***** Data for analysis *****

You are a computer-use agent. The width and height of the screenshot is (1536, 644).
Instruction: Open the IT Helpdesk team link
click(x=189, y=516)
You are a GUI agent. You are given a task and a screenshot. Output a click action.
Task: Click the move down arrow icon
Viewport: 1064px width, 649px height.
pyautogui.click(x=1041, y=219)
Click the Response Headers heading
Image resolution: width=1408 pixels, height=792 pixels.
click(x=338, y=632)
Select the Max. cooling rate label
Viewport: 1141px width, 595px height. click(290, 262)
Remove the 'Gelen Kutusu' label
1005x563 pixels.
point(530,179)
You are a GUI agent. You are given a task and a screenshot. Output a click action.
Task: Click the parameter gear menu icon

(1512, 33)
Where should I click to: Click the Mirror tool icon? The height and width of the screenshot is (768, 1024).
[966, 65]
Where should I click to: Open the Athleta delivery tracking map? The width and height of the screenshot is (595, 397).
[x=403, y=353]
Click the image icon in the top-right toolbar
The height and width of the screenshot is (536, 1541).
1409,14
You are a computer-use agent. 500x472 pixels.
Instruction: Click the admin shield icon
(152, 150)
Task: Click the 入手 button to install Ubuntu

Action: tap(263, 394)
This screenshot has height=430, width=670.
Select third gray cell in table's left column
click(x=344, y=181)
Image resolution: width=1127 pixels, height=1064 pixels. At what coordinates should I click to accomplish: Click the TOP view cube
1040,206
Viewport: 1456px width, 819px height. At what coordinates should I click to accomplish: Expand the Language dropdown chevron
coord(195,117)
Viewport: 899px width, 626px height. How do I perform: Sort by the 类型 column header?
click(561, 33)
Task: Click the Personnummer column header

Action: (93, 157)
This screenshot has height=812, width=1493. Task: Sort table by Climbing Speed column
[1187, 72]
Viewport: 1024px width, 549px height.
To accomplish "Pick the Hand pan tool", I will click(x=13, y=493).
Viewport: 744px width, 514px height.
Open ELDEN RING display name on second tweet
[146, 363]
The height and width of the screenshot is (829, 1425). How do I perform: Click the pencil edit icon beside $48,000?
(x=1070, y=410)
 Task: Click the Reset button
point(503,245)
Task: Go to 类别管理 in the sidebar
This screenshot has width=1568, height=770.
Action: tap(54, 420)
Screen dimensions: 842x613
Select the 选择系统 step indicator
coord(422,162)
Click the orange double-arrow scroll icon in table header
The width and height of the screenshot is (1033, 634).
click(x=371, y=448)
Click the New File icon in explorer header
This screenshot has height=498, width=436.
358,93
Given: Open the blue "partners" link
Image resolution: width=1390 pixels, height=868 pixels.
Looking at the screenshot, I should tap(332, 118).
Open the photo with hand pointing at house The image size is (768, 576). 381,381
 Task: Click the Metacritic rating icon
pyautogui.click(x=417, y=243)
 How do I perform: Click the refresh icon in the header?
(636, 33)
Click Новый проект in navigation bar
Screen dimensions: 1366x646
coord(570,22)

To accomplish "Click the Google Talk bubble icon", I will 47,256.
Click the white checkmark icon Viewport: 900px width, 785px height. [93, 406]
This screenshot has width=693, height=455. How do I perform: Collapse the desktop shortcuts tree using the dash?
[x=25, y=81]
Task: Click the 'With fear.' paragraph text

*****

Scan the entries above and copy each line where "agent" occurs.

**Expected answer**
You are a computer-use agent. The width and height of the screenshot is (1536, 644).
You are a GUI agent. You are given a task and a screenshot. Output a click action.
You are a GUI agent. You are given a task and a screenshot. Output a click action.
You are a computer-use agent. 500x472 pixels.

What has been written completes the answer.